I thought doing so would be less scary for visitors. They would see someone was there and they could could say hello if they wanted to. I could also greet them anyway. Inside Stran End is quite dark with a series of rooms. If I was a visitor and encountered someone sat in one of them it might make me jump. I decided outside was best.

It was really nice. I met people from Leicester (yes, we did mention the rise and rise of that city with its football and King John the year before). I met people from Liverpool and from Wales. They were lovely folk too.

From further afield we had visitors from America and even from Hawaii! Fancy coming from half way around the world to be in front of this building together. It is one of the great things about being a volunteer. You get to meet people from every walk of life and from different countries and cultures.

I managed to read through the materials and pull a coherent story together. At the same time I was learning lots about the place and the way it was used. I was learning about the extent of the changes it had seen over 400 years and more.

It had gone from being a 1 room building half its current size to one substantially bigger with a number of rooms. It once had animals inside. It now presents an era in which its inhabitants were comparatively well off with animals outside in a strong outbuilding.

The thing which struck me the most was the entrance (pictured above). You would ordinarily see it as a straightforward hallway. It is a threshing floor! The owners would put corn on the floor and beat it with a flail. Doing this would give them the grain they needed.

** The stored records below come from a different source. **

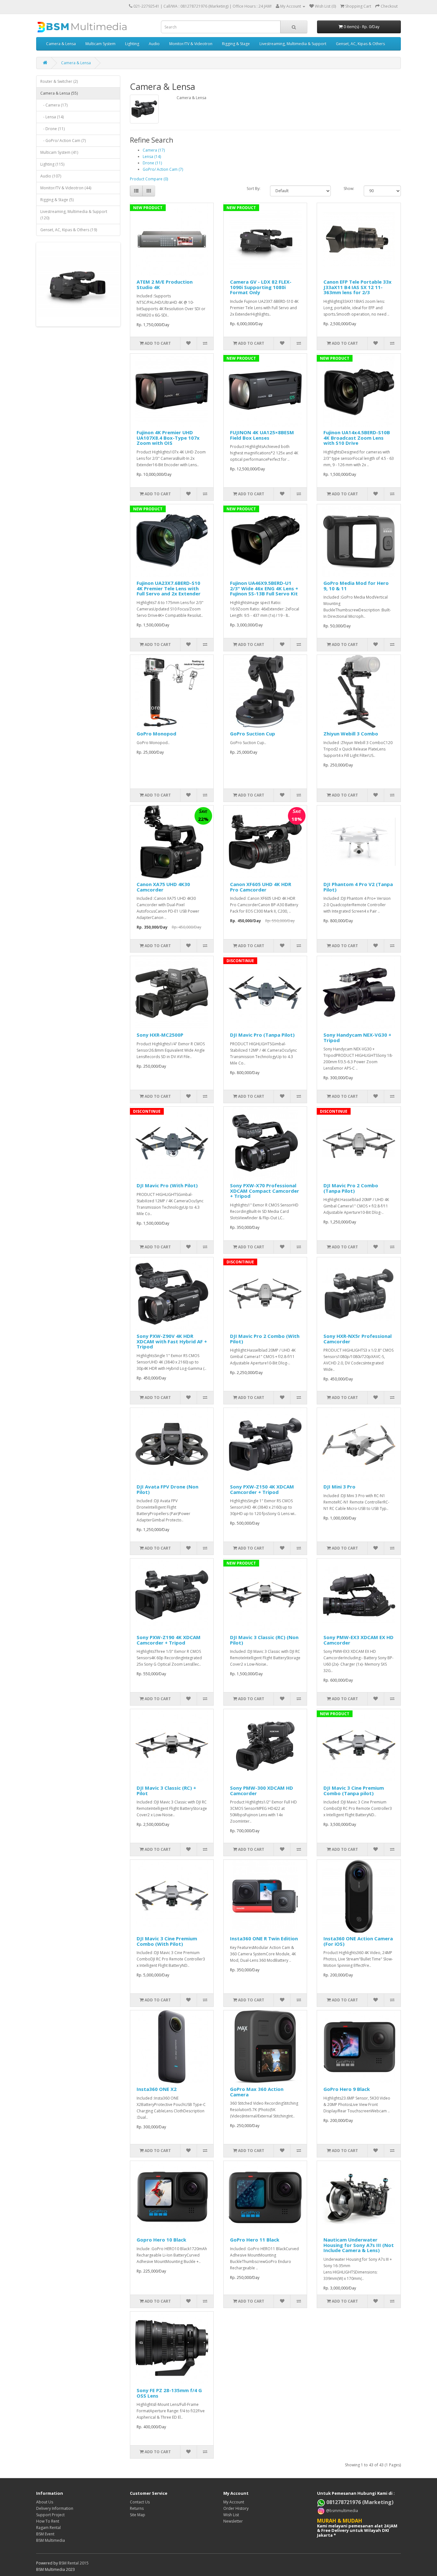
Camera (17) (154, 150)
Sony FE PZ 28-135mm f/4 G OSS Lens (169, 2393)
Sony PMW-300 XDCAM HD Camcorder (261, 1790)
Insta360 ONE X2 (157, 2089)
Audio (154, 43)
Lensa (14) (152, 156)
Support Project (50, 2514)
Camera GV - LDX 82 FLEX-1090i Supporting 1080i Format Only (260, 287)
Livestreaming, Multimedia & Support (292, 43)
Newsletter (233, 2521)
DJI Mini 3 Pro (339, 1486)
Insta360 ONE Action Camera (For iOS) (358, 1941)
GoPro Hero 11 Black (254, 2239)
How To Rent (47, 2521)
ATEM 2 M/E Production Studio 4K (165, 284)
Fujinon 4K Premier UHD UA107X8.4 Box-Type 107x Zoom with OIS (168, 437)
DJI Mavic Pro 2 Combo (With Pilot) (264, 1339)
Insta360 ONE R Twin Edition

More interestingly, it was this activity which gave rise to the phrase ‘crossing the threshold.’ It meant moving over the threshing floor.

I delighted in telling visitors this story. Everyone was really fascinated or entranced with the idea. You could feel we’d all learned something today. This was on the day when I had crossed the threshold of Stang End in my volunteer role for the first time.

Stang End: The Start of A Journey

Today I became a volunteer at Ryedale Folk Museum (subject to references). This blog is my attempt to learn and understand my role. I want it to be a place to share my journey as a new volunteer.

Where does the title Stang End come from? It is the name of the building I have adopted as a volunteer. The idea is a relatively new initiative in the museum for a way of deploying volunteers.

The idea is that volunteers might be supported and useful by having responsibility for a building. For the word responsibility you could swap it for opportunity or focus. Plus, the choice is down to the individual.

I chose Stang End because it has a garden and some outbuildings. It also has a wonderful interior. I’ll try and take a photograph of the interior if I can. I’ll post it on here later.

So, this blog will be about a developing understanding of what it means to be a volunteer in a museum. It will also be about Stang End itself. I will use it to build up and share my understanding of Stang End as a building, who lived there and how they lived there.

I want to say something about the museum and its location. Of course, I’m biased but very few would disagree its in one of the most beautiful places on earth. Its a wonderful North Yorkshire village and if ever there was a chocolate box village this is a candidate.

So, from my experience I can say there are all kinds of reasons to visit Ryedale Folk Museum. One is the museum. Another is the village including pubs & cafes nearby.Then there is the marvellous surrounding countryside. When you leave the museum drive to Rosedale Abbey and pass through the most glorious countryside. And finally, I hope you will come and see Stang End!